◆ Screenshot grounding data
"""

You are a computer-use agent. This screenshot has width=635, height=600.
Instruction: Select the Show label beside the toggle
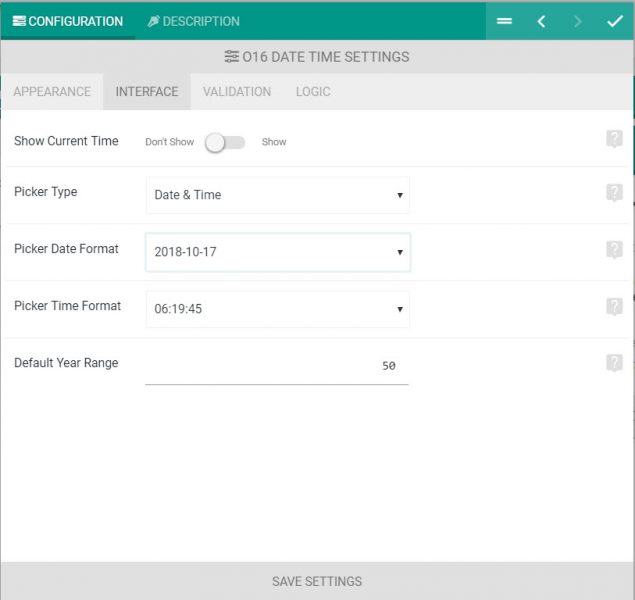[x=274, y=142]
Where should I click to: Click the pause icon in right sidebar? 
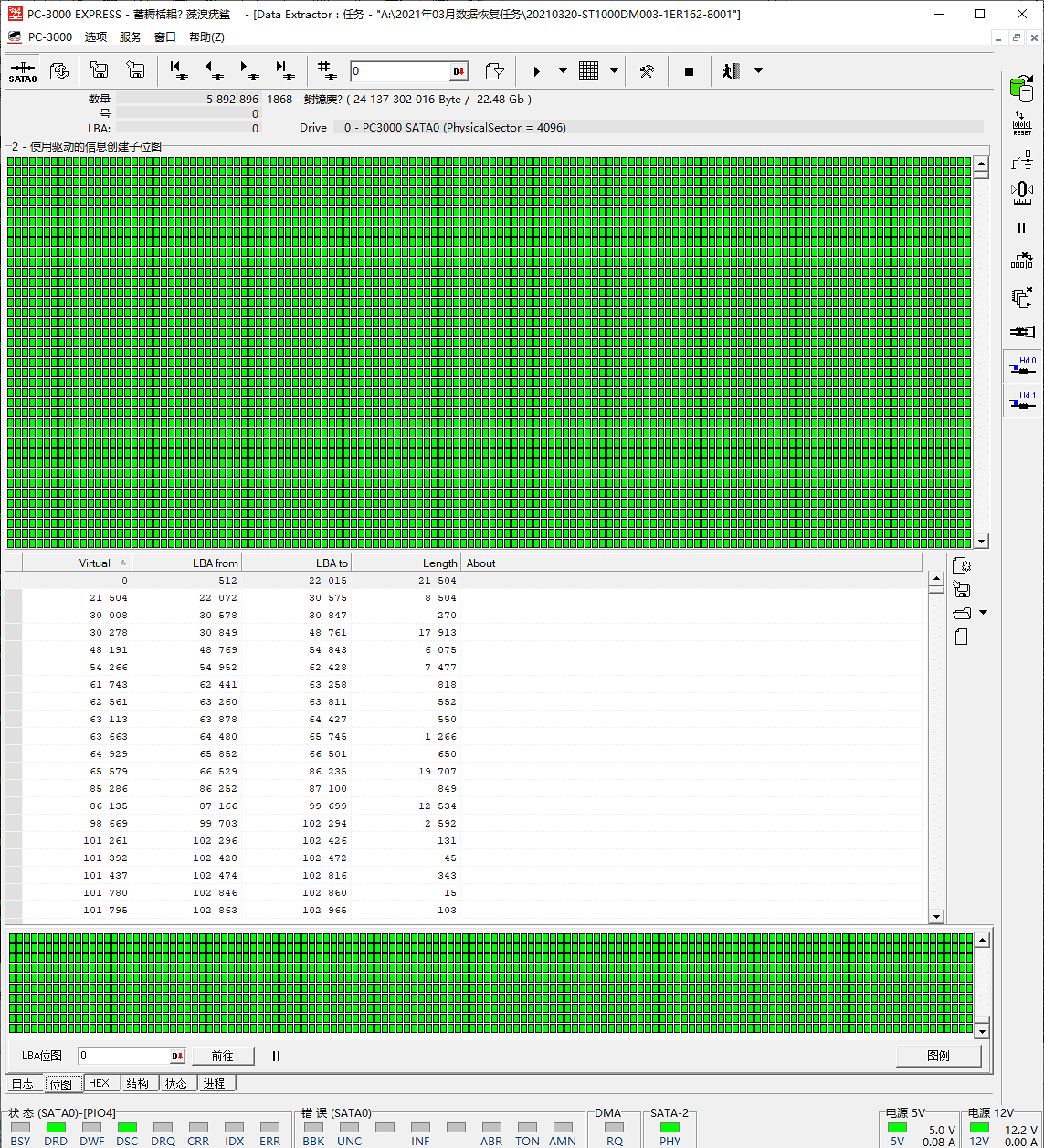[x=1021, y=228]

"""

◆ TASK INSTRUCTIONS
Keep out the pictures, and copy exactly the lines from the one that contains "Where should I" through the final line of the records above, both ends included.

◆ YOUR RESPONSE
Where should I click to: Click the pause icon in right sidebar? 
[x=1021, y=228]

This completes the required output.